A Red-Ink Subsidiary was Valued at 72 billion yen, and SBI is Desperate to Justify that.
July 20, 2012
In June 27th, one day prior to SBI Holdings’ shareholders meeting, a strange full-page advertisement appeared on Nikkei Newspaper, page 40. “We have something to report to everybody…” The ad was from SBI Pharma, formerly known as SBI Ala Promo. What was the reason of such a public announcement just one day before the general meeting?
Or, it needed to boost the value of something? That was the ALA (5-Amino Levrin Acid). The ad was describing that“University of Hawaii announced an article on a clinical test concerning the relation between ALA and blood glucose level.” With a footnote in small letters, it was added that SBI Pharma only provided ALA and the study was wholly planned and conducted by University of Hawaii. In short, SBI Pharma just supplied the material to the study of a third party.
The essence of the study: a researcher in U-Hawaii found 5-ALA may be effective to prevention of diabetes. For diabetic patients, this could be good news. Yet, does that worth announcing with a full-page ad? FACTA asked some medical doctors and drug company researchers, only to find that everybody ridiculed with the intention. The only beneficiary could have been Nikkei Newspaper, recently struggling with advertising business not reaching budget target. SBI definitely needs ALA to be a big medical smash hit. Because 5-ALA’s promoter SBI Pharma supposedly has a corporate value of 72 billion yen, and the drug must have medical value worth it. But even with a branding with University of Hawaii, 5-ALA won’t have such a value. As FACTA repeatedly pointed out, SBI has been fooling the stock market by using SBI Pharma to realize a fake profit. SBI boasted and self-claimed ALA by using 10 pages of its March 2012 investor relations material: that the Government of Bahrain agreed for joint study of ALA; that a joint venture negotiated in China for promotion of ALA; and in Korea, a joint business promotion with local drug company would start soon….All explains that SBI has no other business to bet on other than ALA.
We would like to reiterate. Before changing its name to SBI Pharma, SBI Ala Promo was nothing but a supplement promotion company with sales of 60 million yen, with 1 billion yen deficit. We also pointed out that a dubious transaction with NEXYZ, a TSE-1st section listed company, valued SBI Ala Promo at 1.0285 million yen per share provided ground for SBI to insist 72 billion yen corporate value. A new fact emerged. Half-year before NEXYZ subscribed the new shares of Ala Promo, SBI sold 972 shares of Ala Promo to Yoshitaka Kitao, SBI’s supreme leader. The fact is written on page 194 of SBI’s prospectus in its 2011 Hong Kong listing offering. Headlined as “connected party transaction”, it writes that Kitao bought 972 shares of SBI Ala promo with 1.02857 million yen, amounting to 1 billion yen, from SBI Holdings.
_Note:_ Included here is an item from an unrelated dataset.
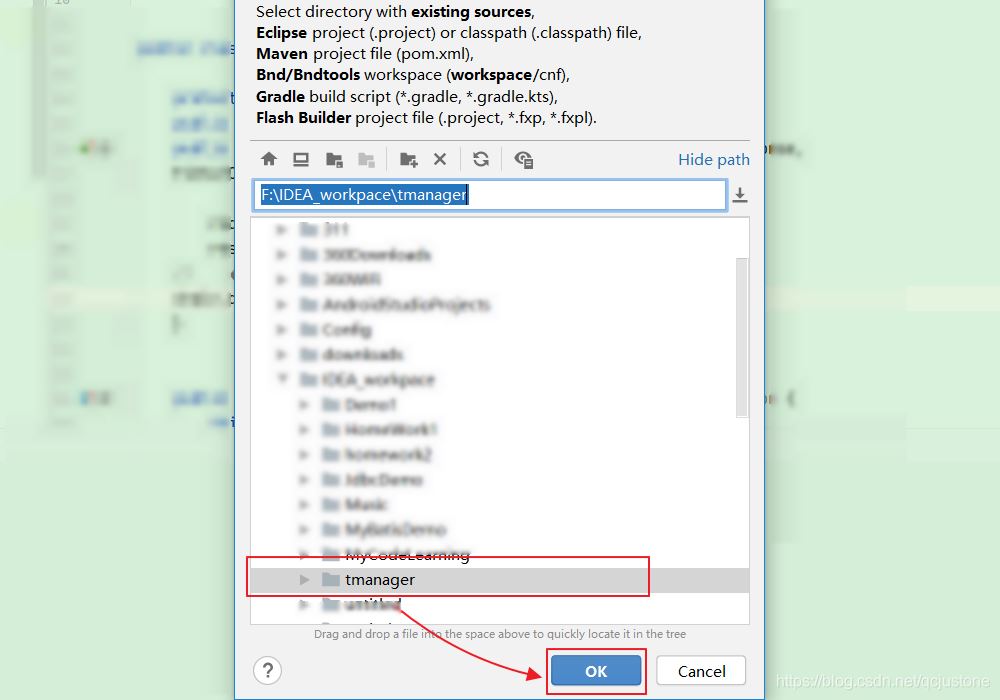Click the Hide path link
This screenshot has height=700, width=1000.
pos(713,159)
We would say: it is critically wrong for a CEO of listed company purchases shares of subsidiary of which his company is promoting in a big way. Should SBI Ala promo is such a promising venture, it is a big problem that the CEO steals the treasure of SBI. If SBI Ala Promo was proven to be a flop, and merely a banal supplement company, he framed up the valuation using his money. Either way, this is a serious violation of corporate governance. We really want to hear Kitao’s explanation, as he claims to be the benevolent protector of Japan’s clean capital market. Shareholders in SBI also demand to hear, we believe.
As it seems Kitao’s such an aggressive way casting shadow on morale, an anonymous letter arrived to FACTA revealing a background story of demotion of Shinji Yamauchi and Makoto Miyazaki from directors to executive directors.
Collaborators are Nagase and Sawada
Two companies were revealed to be the investors to SBI Pharma, with 1.02857 million yen valuation. One is Nagase, an operator of education business, including cram schools like Toshin School and Yotsuya Ohtsuka, and Itoman Swimming School. Akiyuki Nagase, the founder was an ex-colleague of Kitao at Nomura Securities. The other is Sawada Holdings, running travel agency HIS, HIS Securities, and newly –acquired Huise Ten Bosh, a theme park in Nagasaki, led by Hideo Sawada. Nagase owns 194 shares, and Sawada owns 175 shares of SBI Pharma, with acquisition price of 1.0285 million yen. Same as the price Kitao paid. They must have acquired during April2011~March2012 as their yukashoken hokokusho described. They too were the buddies to realize the stratospheric valuation. FACTA is very interested what kind of sweetners given to them, in lieu of accepting such an exorbitant valuation.
Cosmo Oil, the original developer of ALA and still 14% shareholder of SBI Pharma, keeps SBI Pharma’s value at 50,000 yen/share. What accounts for the difference with 1.0285 million yen /share? Cosmo Oil’s advertisement says that ALA is effective to grow flowers and vegetables faster and bigger, influencing photonic synthesis. We reckon ALA cannot justify an exorbitant valuation by trumpeting clinical tests and joint ventures.